• _Provided records_:
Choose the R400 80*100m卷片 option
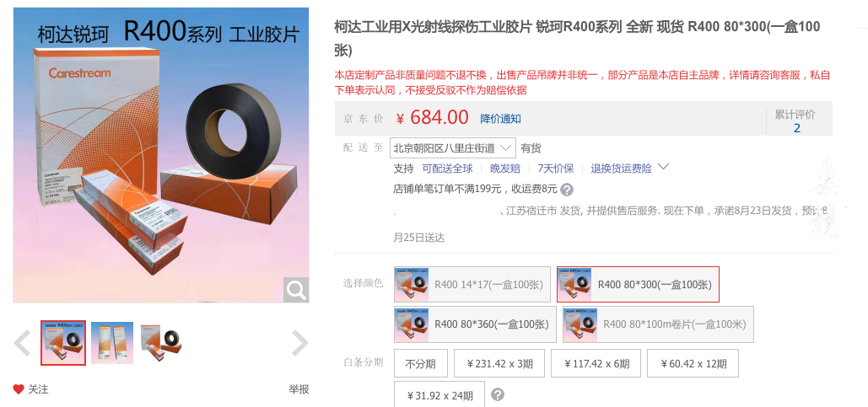 (x=658, y=324)
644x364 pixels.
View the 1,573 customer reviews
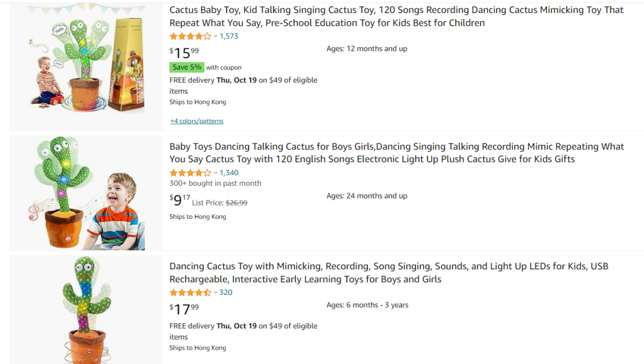tap(229, 36)
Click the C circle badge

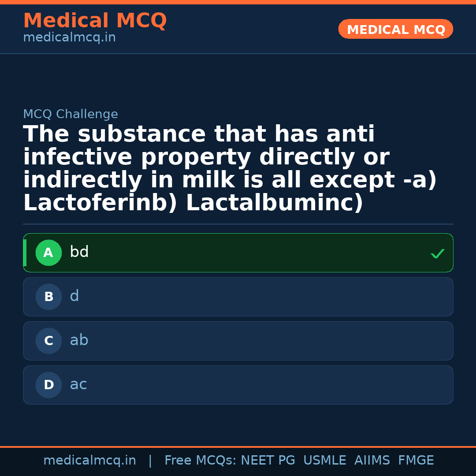tap(48, 341)
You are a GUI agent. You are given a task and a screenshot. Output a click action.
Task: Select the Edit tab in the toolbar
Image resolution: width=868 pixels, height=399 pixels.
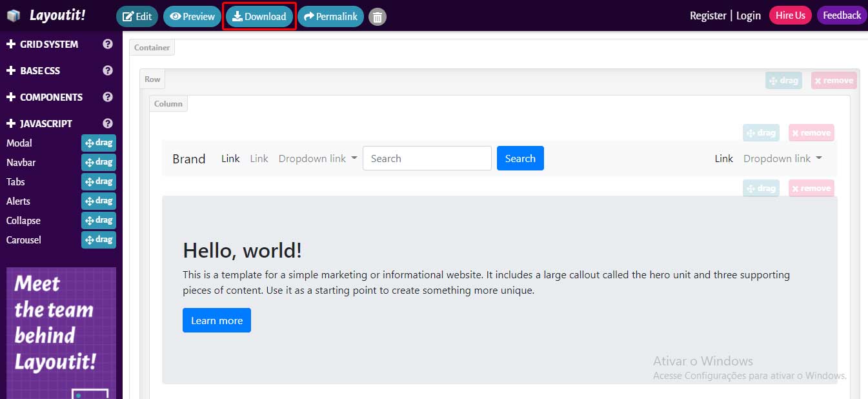tap(137, 17)
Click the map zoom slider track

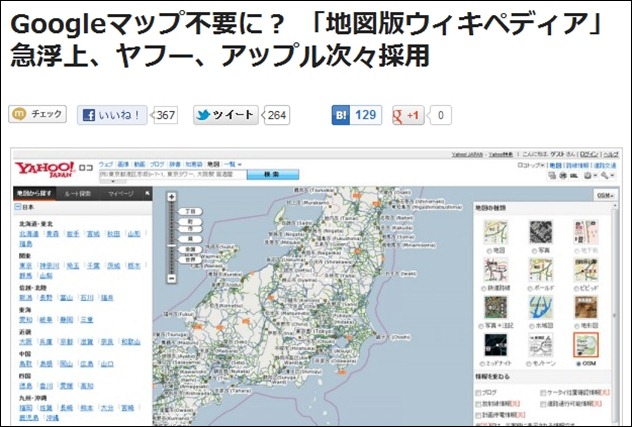coord(172,237)
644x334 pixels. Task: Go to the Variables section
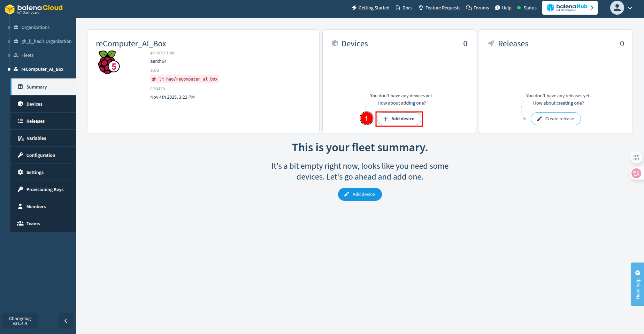pos(36,138)
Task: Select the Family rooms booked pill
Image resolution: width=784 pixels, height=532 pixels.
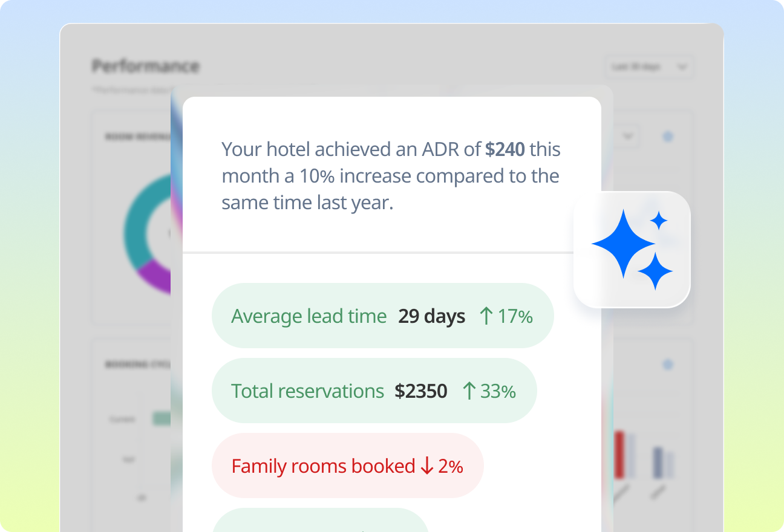Action: click(347, 466)
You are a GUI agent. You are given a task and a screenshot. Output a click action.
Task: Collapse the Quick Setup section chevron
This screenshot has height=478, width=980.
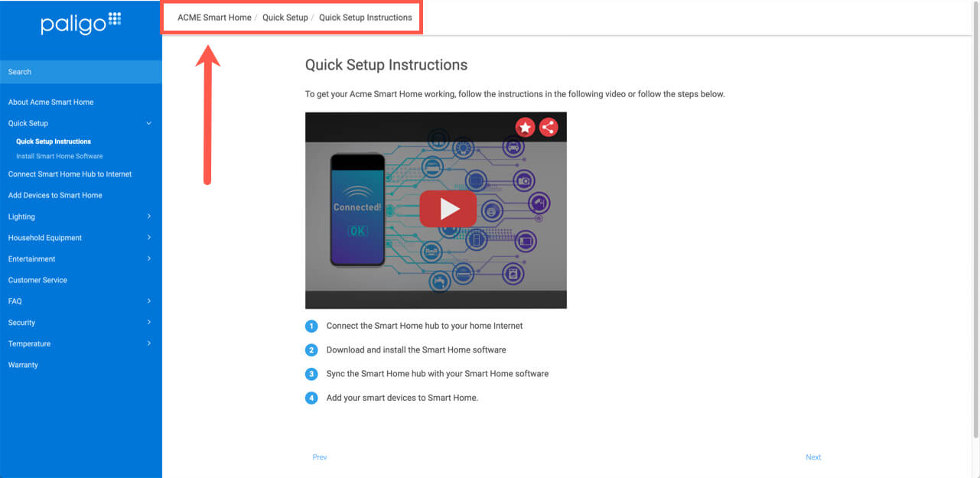pos(149,123)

• _Task item_: All that is needed is the span from the line with "Image resolution: width=868" through the last line of the material above, reproduced exactly and free of pictures.

• _Solution for this task_:
Image resolution: width=868 pixels, height=399 pixels.
tap(137, 17)
Click the map zoom slider track

coord(172,237)
644x334 pixels. Task: Go to the Variables section
pos(36,138)
Task: Select the Family rooms booked pill
Image resolution: width=784 pixels, height=532 pixels.
Action: click(347, 466)
You are a GUI agent. You are given a task and a screenshot. Output a click action.
Task: Collapse the Quick Setup section chevron
This screenshot has height=478, width=980.
pos(149,123)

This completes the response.